Admittedly the Democrats are much more organized and energized, particularly this year, and so they kind of run the show. Still the Republicans are invited and they don’t caucus elsewhere. Customary attendance is a dozen or so Democrats and half that many Republicans but this year the degree to which the caucus was again unique was equaled by the degree to which it was also typical, typical of the country’s reflective and regretful mood as it considers the lost lives and lost liberties visited on us by the Bush administration.
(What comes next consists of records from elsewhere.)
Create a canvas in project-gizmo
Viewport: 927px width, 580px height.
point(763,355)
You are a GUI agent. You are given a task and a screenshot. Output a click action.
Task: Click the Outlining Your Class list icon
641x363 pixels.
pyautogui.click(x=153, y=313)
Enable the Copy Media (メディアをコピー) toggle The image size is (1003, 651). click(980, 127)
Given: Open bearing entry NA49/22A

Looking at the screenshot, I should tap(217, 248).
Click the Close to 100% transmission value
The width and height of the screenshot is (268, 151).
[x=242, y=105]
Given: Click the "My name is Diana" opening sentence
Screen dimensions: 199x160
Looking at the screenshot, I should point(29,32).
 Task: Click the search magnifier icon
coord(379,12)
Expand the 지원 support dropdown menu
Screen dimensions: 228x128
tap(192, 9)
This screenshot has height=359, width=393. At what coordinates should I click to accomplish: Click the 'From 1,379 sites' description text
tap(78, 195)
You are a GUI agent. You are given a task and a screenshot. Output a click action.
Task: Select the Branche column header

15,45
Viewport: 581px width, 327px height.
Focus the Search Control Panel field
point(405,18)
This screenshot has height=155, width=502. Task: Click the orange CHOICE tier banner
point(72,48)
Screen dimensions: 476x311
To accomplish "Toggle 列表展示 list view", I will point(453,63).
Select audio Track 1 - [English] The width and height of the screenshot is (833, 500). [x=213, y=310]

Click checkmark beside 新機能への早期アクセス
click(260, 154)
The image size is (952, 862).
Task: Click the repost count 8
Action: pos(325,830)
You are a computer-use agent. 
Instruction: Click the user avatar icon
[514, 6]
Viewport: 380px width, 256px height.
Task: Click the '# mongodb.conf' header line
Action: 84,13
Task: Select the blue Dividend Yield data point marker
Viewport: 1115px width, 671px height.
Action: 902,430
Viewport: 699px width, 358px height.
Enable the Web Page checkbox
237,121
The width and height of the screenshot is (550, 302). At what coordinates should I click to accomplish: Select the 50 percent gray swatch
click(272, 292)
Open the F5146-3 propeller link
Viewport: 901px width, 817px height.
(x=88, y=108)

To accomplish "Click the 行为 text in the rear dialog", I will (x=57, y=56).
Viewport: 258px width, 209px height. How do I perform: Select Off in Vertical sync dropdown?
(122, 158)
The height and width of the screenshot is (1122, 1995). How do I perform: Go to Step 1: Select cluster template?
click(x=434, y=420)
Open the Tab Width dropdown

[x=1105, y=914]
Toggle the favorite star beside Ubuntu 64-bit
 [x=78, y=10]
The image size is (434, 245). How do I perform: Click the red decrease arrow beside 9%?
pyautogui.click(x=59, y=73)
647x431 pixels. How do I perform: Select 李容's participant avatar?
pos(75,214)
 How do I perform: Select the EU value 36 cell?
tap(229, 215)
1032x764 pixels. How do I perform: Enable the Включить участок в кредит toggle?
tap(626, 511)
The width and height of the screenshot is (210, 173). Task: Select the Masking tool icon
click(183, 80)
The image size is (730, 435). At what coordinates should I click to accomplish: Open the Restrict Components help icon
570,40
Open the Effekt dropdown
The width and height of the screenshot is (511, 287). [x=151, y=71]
Consider:
1) The number of Democrats attending this year’s island caucus was greater by threefold than past attendance, typical of changing proportions nationwide.
2) Greens and Independents, post-Nader realists now four years later and dismissive of suggestions that he might try again, showed up in significant numbers to register as Democrats, typical of a nationwide realignment.
3) Only a couple of Republicans attended, typical of the GOP’s de-energized condition nationwide.
4) Both of those Republicans, myself included, were for Kerry, typical of the significant number of truly compassionate but embarrassed and ashamed conservatives nationwide.
5) The energy of the assembly was inspiring, and its resolve was one of unanimity, typical of a long-awaited and finally arrived nationwide Democratic sense of purpose.
We were told Iraq had weapons of mass destruction, weapons that represented a threat to us. Neither was true. We were told Iraq was the next front in the war on terrorism because it had direct ties to Al Qaeda. That was not true either. We, Congress and the rest of us, were persuaded to go to war because we were lied to. In the process we have killed thousands of innocent Iraqis and hundreds of our own and maimed or destroyed the lives of many more on both sides.
We have stupidly and childishly alienated friends and allies around the world, people whose allegiance would be invaluable, good people who are paying the price for having failed to fall in behind Bush the beleaguer.
We have, in allowing Vice President Cheney to continue in office while Halliburton and other war-dependent industries profit shamelessly on the backs and in the blood of our dead and theirs, turned the usual need to “avoid even the appearance of impropriety” into a joke.
We propose to take enough money to eliminate starvation in our own country, wipe out AIDS worldwide, provide national health care to every American who needs it, and end homelessness, and go to Mars with it instead.
I am still a Republican but I am thinking about becoming an anarchist. For the time being, however, I am going to simply vote for Kerry.
Phil Crossman is a resident of Vinalhaven.